→ Try it
Find all lines below containing the string "Viewport" and return them.

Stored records
======
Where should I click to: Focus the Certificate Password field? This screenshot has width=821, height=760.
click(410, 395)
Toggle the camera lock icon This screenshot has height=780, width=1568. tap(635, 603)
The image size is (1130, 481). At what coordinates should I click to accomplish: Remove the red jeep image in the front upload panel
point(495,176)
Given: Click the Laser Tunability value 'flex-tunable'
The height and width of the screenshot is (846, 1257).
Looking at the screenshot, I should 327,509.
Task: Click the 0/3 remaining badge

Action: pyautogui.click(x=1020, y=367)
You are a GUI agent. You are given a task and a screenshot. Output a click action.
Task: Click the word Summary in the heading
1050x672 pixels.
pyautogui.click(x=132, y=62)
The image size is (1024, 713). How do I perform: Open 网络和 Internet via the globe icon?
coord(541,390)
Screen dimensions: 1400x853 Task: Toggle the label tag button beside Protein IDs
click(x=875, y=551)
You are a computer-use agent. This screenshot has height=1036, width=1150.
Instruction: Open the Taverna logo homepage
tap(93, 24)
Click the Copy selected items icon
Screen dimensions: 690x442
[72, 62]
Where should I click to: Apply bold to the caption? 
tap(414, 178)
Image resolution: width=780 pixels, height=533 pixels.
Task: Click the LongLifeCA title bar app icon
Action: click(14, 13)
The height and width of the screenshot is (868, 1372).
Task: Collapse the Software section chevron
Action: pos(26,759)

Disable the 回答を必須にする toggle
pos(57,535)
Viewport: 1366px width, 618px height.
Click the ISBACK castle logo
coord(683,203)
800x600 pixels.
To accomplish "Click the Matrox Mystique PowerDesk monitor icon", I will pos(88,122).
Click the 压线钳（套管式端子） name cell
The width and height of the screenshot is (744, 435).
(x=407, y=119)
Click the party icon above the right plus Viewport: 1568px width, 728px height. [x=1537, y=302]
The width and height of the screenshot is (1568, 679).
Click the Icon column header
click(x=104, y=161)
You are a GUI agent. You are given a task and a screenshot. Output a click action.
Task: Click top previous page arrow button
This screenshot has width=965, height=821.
======
→ Answer box
Viewport: 1366px width, 618px height.
Click the party icon above the right plus Viewport: 1568px width, 728px height. [x=1537, y=302]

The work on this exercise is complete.